The discussion came up at Tuesday’s regular council meeting when councillor Ray Prevost brought up the current study the provincial committee has commissioned to see whether or not Alberta should get its own provincial police force.
The idea was one of several recommendations that came out of the Fair Deal Panel’s final report in May 2020. The study, undertaken by PriceWaterhouseCoopers with a $2 million budget, will be completed by April 30.
“I just think that this council and other councils across Alberta should go on record indicating whether they are for or opposed and I’m one of those that would oppose the transfer from RCMP to provincial policing,” said Prevost at the council meeting.
Some Bonnyville council members have taken part in recent seminars this February put on by the AUMA (Alberta Urban Municipalities of Alberta) that addressed this question of provincial policing, and reports indicate that many on the call were not in favour.

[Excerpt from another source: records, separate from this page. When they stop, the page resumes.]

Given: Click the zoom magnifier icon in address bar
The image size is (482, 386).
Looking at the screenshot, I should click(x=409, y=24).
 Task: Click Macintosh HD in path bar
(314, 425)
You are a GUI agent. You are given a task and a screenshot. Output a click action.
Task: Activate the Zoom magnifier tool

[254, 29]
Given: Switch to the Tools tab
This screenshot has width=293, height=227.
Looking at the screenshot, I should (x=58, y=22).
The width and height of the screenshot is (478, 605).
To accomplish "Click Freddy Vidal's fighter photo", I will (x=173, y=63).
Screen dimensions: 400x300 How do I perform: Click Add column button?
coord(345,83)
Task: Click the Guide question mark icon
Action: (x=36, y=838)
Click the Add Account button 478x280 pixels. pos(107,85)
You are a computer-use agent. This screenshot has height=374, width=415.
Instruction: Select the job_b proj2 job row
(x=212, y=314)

Currently, the federal government provides a 30 per cent grant to cover RCMP costs for municipalities, and there is uncertainty about what the costs for the town would be under a provincial police model and whether it would be any better than what the RCMP already provide.
Mayor Gene Sobolewski on The Morning After on Wednesday cited figures from a recent survey that 29 per cent of respondents were in favour of provincial police, however, taking away residents from large urban centres of Edmonton, Calgary, and Lethbridge that already have their own police forces, that drops to six per cent.

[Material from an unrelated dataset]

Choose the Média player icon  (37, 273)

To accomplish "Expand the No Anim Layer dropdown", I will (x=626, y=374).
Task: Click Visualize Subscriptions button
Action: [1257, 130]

He said the transition would be “like taking a sledgehammer to a Lego house.”
“When we start taking a look at the removal of the police service, who’s going to make up the difference with that 30 per cent that’s covered by the federal government?… What is the administration going to look like? What is the senior admin at the provincial level, the bureaucracy, what is that going to look like? How do we pay for all of that? And how much is offloaded onto us as municipalities?” said Sobolewski.
“We take a look at that, we as a municipality, we go–are we really in favour of this? And yesterday was a resounding no, and to send a letter to the provincial government and the Solicitor General to that effect.”
Thirty-six per cent in the AUMA-cited survey said they supported maintaining RCMP service with “significant improvements.”
Council voted in favour to write the letter and will also detail the community involvement the local RCMP have in the community.
Ontario and Quebec have their own provincial police forces and several large municipalities in Canada run their own service as well.
Alberta had a provincial police force from 1917 to 1932.
“It’s basically not broken. There’s some small tweaks and things like that, surely, there may be some opportunities to make some tweaks or policy changes. But overall, the Town of Bonnyville is receiving excellent service from the police of the RCMP,” said Sobolewski.